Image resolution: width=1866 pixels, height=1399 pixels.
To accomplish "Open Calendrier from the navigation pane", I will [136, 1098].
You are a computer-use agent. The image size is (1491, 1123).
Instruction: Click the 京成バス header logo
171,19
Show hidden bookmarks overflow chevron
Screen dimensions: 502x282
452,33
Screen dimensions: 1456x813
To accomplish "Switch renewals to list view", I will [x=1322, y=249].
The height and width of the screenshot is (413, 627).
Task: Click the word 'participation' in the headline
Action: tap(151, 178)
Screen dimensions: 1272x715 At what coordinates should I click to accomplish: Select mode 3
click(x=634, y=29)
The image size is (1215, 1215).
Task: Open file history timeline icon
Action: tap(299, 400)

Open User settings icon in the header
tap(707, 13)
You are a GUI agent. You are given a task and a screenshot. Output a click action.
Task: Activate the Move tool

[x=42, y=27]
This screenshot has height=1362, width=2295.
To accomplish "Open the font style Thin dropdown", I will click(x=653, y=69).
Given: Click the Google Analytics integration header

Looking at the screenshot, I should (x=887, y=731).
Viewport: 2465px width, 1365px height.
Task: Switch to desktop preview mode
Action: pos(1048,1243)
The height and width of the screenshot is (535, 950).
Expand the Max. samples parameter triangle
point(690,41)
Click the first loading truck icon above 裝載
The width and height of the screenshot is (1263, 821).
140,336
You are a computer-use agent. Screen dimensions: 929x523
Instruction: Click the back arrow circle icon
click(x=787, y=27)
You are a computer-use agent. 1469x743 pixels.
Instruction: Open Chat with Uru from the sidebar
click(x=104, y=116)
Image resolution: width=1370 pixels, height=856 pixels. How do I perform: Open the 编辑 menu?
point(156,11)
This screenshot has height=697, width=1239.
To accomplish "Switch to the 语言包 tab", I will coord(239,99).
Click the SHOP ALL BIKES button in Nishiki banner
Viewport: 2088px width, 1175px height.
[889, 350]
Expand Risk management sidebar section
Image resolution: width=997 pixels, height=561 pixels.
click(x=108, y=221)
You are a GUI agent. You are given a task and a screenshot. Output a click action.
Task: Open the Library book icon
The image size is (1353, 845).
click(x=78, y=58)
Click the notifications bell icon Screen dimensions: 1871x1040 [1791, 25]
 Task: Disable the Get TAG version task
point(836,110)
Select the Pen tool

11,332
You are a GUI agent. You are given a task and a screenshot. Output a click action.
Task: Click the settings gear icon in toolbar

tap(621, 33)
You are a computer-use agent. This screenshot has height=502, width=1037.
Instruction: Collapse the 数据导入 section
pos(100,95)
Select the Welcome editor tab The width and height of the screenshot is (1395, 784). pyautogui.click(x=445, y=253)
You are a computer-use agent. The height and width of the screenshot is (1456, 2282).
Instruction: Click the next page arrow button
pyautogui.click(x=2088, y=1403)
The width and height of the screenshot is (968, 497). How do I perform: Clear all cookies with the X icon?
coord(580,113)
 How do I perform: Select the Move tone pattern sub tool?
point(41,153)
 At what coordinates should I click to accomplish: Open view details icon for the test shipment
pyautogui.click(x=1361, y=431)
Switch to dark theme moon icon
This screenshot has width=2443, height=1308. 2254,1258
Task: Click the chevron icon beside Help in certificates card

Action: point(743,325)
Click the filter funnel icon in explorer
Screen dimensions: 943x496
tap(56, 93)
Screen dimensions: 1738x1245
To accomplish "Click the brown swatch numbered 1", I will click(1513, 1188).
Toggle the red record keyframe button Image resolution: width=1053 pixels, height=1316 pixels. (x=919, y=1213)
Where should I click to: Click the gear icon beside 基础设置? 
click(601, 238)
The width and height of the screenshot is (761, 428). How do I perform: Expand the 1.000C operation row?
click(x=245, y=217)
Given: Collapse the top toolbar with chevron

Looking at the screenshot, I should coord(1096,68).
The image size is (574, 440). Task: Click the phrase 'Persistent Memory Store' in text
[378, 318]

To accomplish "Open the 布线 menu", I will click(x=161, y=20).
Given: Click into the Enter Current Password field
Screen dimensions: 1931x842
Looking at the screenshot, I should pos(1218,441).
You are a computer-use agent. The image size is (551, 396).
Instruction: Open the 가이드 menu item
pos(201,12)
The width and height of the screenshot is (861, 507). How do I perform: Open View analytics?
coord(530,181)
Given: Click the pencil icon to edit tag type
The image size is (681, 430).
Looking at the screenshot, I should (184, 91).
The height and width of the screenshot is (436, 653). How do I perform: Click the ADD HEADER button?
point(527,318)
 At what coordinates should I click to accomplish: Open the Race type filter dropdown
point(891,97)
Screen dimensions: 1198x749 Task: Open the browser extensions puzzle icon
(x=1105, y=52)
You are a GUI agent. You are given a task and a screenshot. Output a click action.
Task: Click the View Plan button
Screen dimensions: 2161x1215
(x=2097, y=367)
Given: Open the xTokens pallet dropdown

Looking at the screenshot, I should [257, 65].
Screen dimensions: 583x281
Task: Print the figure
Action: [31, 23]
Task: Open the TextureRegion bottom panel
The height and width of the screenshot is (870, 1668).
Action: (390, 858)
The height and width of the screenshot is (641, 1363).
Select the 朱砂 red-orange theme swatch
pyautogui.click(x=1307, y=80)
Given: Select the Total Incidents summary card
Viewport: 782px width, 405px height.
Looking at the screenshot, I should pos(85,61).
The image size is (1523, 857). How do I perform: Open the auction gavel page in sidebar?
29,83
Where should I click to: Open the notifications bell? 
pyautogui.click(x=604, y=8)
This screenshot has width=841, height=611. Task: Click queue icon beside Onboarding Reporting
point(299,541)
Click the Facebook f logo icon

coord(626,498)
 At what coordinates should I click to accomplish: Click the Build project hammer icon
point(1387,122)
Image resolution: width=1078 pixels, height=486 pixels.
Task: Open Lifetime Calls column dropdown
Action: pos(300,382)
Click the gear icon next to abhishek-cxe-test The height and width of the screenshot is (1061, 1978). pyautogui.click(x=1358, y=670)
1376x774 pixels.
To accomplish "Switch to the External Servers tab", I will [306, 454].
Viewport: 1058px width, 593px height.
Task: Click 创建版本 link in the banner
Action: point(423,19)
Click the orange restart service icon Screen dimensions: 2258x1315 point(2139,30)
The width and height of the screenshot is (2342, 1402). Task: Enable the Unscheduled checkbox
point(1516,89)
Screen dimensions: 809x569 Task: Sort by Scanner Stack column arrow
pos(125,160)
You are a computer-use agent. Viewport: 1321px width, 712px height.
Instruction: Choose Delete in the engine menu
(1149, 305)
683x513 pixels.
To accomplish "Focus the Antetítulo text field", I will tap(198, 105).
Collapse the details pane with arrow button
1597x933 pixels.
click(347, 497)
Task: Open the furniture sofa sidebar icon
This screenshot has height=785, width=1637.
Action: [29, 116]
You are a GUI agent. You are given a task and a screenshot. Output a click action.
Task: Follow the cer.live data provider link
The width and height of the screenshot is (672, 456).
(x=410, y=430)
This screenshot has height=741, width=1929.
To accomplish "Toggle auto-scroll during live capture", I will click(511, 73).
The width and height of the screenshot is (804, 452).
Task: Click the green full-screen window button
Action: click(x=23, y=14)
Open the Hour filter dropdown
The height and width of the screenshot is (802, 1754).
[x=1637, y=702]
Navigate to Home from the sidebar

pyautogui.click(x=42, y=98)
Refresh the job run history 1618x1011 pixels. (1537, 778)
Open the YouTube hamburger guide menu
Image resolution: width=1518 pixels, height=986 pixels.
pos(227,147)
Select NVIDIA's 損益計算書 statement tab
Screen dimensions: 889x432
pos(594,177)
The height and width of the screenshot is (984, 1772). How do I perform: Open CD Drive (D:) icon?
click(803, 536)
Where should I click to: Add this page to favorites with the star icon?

▶ _Your instructions_:
Please output only the lines from the first line of the entries through the line with "Screen dimensions: 1456x813", both included, exactly as written.

▶ _Solution for this task_:
Image resolution: width=1866 pixels, height=1399 pixels.
To accomplish "Open Calendrier from the navigation pane", I will [136, 1098].
You are a computer-use agent. The image size is (1491, 1123).
Instruction: Click the 京成バス header logo
171,19
Show hidden bookmarks overflow chevron
Screen dimensions: 502x282
452,33
Screen dimensions: 1456x813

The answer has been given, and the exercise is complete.